By Roberta Attanasio
Stress and anxiety are part of life — but while a little bit of stress (good stress) may keep us active and alert, and sometimes even motivate us, the long-term type (bad stress) can have negative effects on our health. Elevated blood pressure and heart disease are just some examples of the so-called “stress-related diseases”. In addition, chronic stress increases the risk of developing depression.
Scientists have known for many years that stress, anxiety and depression are linked to the inflammatory response — our first line of defense against infectious microbes. The link is provided by some of the chemical messengers, or cytokines, involved in this response. Patients with major depressive disorder and post-traumatic stress disorder produce higher levels of the cytokine interleukin 6 (IL-6). Is depression responsible for the increased cytokine levels, or are the increased cytokine levels responsible for the development of depression? Results from a new study published in the scientific journal Proceedings of the National Academy of Sciences (November 11, 2014) help to answer this question.
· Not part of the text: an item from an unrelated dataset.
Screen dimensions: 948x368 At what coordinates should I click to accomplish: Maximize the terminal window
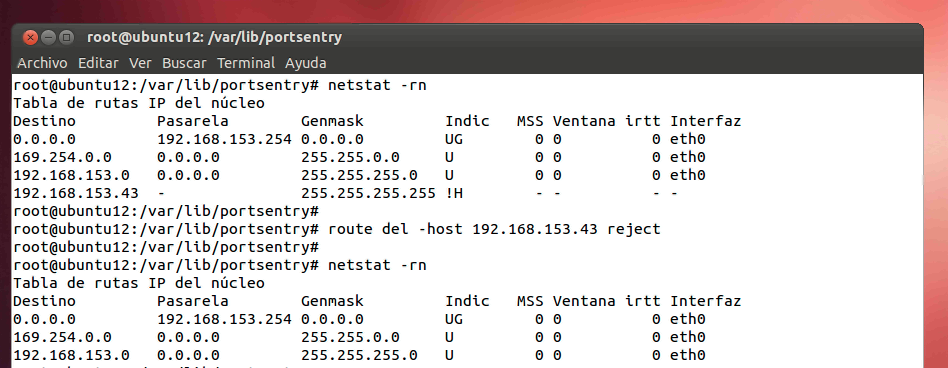pyautogui.click(x=67, y=37)
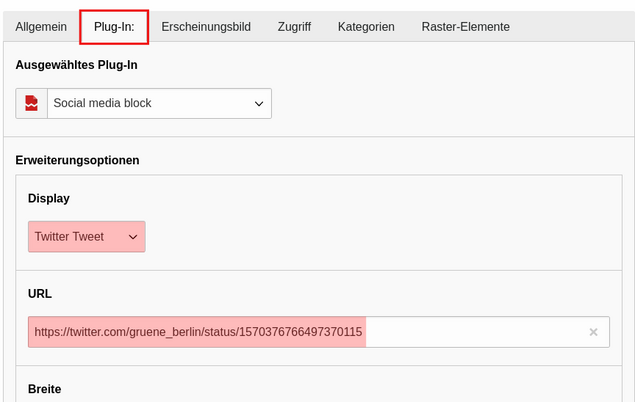Click the highlighted twitter.com URL text

197,332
The study (Individual differences in the peripheral immune system promote resilience versus susceptibility to social stress) was carried out by researchers at the Icahn School of Medicine at Mount Sinai (and their collaborators), using mice exposed to social stress. The researchers measured levels of IL-6 in mice prior to and after exposure to “repeated social defeat stress” and stress induced by witnessing the defeat of another mice. In experiments that involve repeated social defeat stress, non-aggressive mice are repeatedly subjected to bouts of social defeat by a larger and aggressive mouse placed in the same cage. In experiments based on stress induced by witnessing, mice watch another mouse face a larger, more aggressive mouse through a clear divider — this type of stress is considered purely emotional. When exposed to social stress, some of the non-aggressive mice, the so-called susceptible mice, develop a clear depressive-like syndrome, which is characterized by long-lasting deficits in social interactions. termed “social avoidance” — mice prefer to spend more time near an empty cage rather than near another mouse.
The researchers found that IL-6 levels are higher in mice more susceptible to stress than in unstressed mice or in mice more resilient to stress. They also found that, in stress-susceptible mice, numbers of white blood cells that release IL-6 are higher than numbers in control groups. Moreover, the researchers found increased levels of IL-6 in two separate groups of human patients diagnosed with treatment-resistant major depressive disorder, thus validating the results obtained with mice.
In additional experiments, the researchers transplanted a group of mice with white blood cells lacking IL-6, and treated another group of mice with antibodies that block the production of IL-6. Then, they exposed the mice to stress. Their findings show that, in both groups of mice, the development of social avoidance is reduced, suggesting that the emotional response to stress can be generated or blocked by IL-6. Together, results from the study indicate that the levels of IL-6 produced prior to stress exposure may be responsible for susceptibility or resilience to social stress. In other words, increased IL-6 levels may drive the development of depression.
Scott Russo, the leader of the research team, said in a press release: “Interleukin-6 could be a risk factor for the development of depression in vulnerable individuals. We believe our studies could have significant impact on the development of new antidepressant therapeutics that inhibit IL-6, which may reduce stress-induced relapse in patients with major depressive disorder.”
In their paper, the researchers point out that the differences between stress-susceptible and stress-resilient mice are not genetic and might be due, instead, to environmental factors.